■ Exercise description
Find all lines in the listing that include the word "computer", then copy them.

■ Exercise materials
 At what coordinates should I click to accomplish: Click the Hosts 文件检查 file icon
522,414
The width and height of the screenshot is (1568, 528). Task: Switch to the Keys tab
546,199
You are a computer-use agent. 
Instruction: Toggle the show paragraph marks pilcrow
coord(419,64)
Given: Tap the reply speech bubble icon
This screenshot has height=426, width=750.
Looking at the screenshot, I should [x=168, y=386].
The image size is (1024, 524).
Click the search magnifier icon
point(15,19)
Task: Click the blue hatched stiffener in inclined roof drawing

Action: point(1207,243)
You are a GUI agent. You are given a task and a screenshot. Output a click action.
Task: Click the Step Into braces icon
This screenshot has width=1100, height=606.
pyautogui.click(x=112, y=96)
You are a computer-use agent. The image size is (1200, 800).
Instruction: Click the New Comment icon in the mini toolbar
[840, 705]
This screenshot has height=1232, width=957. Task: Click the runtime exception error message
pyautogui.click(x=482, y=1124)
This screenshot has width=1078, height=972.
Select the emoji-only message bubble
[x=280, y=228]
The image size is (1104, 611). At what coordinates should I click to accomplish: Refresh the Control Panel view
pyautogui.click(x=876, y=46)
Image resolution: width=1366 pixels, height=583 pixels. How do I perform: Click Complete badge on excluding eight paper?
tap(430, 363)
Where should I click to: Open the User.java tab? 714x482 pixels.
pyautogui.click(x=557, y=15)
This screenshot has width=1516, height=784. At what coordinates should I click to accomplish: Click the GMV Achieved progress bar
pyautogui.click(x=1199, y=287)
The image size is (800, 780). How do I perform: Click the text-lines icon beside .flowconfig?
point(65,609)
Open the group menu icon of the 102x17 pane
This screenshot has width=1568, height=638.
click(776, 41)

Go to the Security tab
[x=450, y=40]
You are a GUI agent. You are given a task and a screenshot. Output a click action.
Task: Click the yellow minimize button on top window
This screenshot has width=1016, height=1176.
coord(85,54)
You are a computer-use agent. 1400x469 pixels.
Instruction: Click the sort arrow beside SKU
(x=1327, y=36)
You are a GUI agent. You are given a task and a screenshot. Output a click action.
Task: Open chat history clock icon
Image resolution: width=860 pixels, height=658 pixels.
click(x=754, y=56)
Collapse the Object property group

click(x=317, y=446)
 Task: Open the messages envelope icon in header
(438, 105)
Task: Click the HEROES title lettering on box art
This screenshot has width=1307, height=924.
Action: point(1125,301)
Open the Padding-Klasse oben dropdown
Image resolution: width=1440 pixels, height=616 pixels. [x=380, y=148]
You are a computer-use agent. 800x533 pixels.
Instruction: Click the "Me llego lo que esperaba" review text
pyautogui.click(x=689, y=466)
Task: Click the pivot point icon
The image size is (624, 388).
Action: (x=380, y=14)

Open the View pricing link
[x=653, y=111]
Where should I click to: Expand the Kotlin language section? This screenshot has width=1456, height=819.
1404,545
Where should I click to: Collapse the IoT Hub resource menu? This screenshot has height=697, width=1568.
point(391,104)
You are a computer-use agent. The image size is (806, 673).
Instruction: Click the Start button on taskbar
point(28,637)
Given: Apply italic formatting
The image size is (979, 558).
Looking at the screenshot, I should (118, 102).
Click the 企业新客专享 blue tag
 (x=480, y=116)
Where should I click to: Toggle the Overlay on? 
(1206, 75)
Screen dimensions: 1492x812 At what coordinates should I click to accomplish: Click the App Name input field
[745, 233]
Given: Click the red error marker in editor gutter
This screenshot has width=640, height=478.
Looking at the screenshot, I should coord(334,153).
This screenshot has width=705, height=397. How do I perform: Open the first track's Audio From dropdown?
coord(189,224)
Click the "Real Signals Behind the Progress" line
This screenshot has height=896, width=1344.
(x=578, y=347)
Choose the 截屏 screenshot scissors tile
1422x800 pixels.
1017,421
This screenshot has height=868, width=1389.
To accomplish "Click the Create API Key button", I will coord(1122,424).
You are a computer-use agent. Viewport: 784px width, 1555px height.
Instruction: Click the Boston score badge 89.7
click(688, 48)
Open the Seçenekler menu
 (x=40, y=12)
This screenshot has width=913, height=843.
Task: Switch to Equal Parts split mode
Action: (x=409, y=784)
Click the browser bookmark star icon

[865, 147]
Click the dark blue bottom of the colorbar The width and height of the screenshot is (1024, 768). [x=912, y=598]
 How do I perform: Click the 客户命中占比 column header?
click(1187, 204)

■ Expected answer
You are a computer-use agent. 
You are a computer-use agent. The image size is (1200, 800).
You are a computer-use agent. 1400x469 pixels.
You are a computer-use agent. 800x533 pixels.
You are a computer-use agent. The image size is (806, 673).
You are a computer-use agent. Viewport: 784px width, 1555px height.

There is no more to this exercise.